Beth Israel Lahey Health came to be in 2018 after the mega-merger of CareGroup, the parent company of Beth Israel Deaconess Medical Center and related facilities, and Lahey Health. The agreement brought together Beth Israel Deaconess Medical Center, Mount Auburn Hospital, and New England Baptist Hospital with Lahey Health System, Seacoast Regional Health System, BIDCO Hospital LLC, and BIDCO Physician LLC.

Recently, there have been fewer mergers and acquisitions in the healthcare space than usual, with the second quarter of 2020 dropping 20% from the first quarter and 34% from Q2 2019.

That said, analysts have predicted an uptick in M&A activity going into 2021 as hospitals look for partnerships to help themselves recover financially from COVID-19.

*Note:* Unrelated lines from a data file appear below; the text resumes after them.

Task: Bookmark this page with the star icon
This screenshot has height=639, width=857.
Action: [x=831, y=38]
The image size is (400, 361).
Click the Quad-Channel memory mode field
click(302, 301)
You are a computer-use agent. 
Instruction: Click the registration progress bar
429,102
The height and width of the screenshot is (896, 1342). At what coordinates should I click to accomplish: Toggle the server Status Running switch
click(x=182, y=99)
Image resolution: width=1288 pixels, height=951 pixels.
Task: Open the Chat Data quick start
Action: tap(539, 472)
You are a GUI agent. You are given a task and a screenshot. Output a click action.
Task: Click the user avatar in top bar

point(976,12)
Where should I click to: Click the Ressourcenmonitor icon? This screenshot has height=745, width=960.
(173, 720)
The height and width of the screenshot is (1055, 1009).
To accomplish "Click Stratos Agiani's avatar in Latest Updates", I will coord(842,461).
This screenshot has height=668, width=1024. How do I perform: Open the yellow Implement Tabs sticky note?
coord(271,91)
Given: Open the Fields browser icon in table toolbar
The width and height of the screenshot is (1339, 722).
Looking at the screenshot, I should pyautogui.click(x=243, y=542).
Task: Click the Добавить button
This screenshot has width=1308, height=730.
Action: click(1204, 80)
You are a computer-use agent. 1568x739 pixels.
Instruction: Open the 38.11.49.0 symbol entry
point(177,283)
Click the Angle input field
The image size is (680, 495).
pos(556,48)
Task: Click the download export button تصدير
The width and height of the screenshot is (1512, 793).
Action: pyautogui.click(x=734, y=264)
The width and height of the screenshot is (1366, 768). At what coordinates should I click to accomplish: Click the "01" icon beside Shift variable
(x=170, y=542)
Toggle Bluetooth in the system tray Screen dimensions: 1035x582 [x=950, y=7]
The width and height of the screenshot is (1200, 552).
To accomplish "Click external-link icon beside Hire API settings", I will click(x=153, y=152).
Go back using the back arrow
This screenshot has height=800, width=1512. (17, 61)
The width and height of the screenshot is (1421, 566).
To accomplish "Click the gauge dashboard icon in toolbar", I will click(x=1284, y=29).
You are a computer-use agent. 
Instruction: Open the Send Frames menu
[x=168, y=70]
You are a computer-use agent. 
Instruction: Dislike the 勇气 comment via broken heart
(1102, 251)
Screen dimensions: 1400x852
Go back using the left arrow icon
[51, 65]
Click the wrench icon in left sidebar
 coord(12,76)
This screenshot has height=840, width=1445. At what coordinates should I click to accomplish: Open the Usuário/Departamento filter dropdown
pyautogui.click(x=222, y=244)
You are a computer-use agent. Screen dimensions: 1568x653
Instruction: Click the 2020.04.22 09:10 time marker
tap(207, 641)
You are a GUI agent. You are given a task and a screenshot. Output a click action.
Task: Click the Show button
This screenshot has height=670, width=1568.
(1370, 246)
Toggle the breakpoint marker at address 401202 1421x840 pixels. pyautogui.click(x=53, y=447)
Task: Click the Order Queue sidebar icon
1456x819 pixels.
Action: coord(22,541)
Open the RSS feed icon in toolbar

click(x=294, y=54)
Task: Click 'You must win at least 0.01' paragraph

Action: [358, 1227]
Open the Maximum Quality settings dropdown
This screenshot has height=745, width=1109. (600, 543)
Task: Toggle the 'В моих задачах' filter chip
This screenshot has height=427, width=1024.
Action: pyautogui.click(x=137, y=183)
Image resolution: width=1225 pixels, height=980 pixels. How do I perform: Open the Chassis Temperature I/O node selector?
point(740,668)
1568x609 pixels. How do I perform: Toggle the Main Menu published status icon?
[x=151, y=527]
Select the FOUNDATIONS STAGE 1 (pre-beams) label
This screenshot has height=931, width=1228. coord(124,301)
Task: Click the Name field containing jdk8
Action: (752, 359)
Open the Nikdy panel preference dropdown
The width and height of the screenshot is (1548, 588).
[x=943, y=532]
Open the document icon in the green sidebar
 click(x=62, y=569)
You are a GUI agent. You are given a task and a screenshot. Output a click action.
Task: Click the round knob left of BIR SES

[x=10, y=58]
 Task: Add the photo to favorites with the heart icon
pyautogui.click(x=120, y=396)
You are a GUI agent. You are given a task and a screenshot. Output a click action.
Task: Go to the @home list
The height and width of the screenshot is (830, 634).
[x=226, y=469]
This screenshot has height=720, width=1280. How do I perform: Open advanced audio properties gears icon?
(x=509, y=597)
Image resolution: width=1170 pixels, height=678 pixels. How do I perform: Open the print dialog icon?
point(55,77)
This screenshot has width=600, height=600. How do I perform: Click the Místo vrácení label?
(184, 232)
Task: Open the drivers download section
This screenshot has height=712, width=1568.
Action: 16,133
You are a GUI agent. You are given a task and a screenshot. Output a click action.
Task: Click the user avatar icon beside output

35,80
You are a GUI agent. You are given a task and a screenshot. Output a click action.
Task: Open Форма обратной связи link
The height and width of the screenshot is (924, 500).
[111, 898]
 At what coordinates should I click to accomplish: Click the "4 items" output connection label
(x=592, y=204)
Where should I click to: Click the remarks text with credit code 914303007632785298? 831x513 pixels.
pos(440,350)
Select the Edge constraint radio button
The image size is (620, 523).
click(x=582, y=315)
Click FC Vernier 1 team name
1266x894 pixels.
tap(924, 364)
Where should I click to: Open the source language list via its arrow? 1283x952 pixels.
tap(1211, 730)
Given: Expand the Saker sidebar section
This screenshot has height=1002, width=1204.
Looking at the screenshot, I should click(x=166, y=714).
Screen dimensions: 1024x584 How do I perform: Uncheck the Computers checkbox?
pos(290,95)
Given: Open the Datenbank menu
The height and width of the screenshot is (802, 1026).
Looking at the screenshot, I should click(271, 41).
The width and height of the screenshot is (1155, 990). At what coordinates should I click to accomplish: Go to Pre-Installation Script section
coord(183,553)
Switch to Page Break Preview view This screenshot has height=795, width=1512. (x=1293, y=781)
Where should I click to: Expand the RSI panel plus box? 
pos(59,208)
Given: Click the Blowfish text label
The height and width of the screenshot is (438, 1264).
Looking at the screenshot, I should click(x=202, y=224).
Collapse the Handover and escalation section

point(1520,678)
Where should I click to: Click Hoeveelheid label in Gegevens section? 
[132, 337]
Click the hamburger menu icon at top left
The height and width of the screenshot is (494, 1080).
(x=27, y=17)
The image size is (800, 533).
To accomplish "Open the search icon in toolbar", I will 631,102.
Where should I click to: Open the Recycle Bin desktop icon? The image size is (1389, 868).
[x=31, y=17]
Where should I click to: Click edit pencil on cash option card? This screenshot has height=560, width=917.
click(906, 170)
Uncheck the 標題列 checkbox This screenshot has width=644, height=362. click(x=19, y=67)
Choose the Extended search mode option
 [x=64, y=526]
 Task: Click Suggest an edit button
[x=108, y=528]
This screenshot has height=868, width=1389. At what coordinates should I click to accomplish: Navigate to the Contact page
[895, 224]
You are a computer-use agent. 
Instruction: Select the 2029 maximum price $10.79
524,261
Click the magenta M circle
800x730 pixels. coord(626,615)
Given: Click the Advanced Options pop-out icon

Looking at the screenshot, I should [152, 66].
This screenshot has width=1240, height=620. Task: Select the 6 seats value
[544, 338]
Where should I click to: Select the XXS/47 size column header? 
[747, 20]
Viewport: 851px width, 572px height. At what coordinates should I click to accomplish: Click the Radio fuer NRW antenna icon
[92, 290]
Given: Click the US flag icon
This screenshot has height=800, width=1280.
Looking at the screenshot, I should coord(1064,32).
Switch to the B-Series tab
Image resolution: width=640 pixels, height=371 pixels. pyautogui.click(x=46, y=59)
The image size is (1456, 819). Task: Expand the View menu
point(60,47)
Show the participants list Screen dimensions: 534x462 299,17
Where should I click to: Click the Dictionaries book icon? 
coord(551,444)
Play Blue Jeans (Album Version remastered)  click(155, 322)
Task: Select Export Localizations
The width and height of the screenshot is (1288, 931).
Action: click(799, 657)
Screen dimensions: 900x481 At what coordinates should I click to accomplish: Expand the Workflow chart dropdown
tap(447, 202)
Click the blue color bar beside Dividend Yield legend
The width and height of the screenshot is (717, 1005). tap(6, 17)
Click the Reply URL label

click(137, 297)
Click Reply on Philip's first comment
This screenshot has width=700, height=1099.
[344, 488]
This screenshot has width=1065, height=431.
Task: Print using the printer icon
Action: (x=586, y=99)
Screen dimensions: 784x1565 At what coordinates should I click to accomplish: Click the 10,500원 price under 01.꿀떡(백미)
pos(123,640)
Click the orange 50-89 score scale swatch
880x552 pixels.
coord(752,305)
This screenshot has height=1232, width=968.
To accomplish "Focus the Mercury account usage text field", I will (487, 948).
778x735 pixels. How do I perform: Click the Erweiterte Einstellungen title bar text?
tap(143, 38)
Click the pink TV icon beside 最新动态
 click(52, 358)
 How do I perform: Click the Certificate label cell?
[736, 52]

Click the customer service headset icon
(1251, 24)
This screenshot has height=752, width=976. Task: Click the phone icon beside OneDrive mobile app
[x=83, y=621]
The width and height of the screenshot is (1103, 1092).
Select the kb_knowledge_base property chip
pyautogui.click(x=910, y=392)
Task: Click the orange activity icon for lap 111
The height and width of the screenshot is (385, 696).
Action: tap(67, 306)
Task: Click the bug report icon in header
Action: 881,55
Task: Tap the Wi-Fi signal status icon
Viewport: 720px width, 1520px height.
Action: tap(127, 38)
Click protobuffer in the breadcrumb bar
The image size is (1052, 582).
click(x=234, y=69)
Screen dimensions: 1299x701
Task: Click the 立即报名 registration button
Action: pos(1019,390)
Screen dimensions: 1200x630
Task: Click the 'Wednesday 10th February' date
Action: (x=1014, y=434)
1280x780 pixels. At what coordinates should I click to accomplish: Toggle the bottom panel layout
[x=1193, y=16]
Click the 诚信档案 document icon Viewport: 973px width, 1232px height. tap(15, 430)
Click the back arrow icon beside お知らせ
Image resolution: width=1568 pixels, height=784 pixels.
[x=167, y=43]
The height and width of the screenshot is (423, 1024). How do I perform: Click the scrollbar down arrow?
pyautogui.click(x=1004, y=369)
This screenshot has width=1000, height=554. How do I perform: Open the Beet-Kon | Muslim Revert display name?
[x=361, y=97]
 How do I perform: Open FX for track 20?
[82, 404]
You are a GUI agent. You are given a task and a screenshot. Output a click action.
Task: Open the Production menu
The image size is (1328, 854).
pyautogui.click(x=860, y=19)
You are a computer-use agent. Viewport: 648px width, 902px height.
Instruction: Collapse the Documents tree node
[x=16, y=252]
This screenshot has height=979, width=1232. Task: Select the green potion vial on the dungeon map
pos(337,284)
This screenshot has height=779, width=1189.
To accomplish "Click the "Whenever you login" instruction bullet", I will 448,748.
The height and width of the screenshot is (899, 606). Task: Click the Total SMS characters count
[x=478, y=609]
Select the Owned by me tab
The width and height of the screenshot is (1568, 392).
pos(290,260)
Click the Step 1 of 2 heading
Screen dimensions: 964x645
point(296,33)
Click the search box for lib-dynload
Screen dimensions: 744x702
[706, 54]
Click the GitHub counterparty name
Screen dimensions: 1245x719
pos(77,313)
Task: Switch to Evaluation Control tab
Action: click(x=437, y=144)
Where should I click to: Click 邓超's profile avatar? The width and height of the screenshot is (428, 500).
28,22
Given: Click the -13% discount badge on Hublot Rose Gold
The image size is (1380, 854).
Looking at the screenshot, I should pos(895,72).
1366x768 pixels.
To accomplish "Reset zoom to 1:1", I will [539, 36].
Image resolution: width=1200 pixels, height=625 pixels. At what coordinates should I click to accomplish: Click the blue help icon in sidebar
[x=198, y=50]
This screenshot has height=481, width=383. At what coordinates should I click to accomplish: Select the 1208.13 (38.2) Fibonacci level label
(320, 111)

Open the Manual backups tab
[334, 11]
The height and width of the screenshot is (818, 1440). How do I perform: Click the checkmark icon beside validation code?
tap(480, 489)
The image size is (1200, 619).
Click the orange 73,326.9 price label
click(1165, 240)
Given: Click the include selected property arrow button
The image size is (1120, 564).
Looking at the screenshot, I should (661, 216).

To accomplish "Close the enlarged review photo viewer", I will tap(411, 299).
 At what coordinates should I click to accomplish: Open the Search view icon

Over the past couple of months, there have already been several notable mergers. First, Intermountain Healthcare and Sanford Health signed a letter of intent to merge in October. The deal would create a system of 70 hospitals across Utah, South Dakota, North Dakota, Minnesota and Iowa.

Then, this month, RWJBarnabas Health and Trinitas Regional Medical Center entered into a definitive agreement whereby Trinitas and its affiliates will become a part of the RWJBH system.


"Joining BILH will serve to strengthen Joslin's mission to prevent, treat and ultimately cure diabetes," Herman said. "We have worked closely with Beth Israel Deaconess Medical Center for decades, and this agreement presents an opportunity to join a leading health care system and move Joslin's research, treatment and education protocols to the next level, directly benefiting people with diabetes across a wide geographic and demographic spectrum."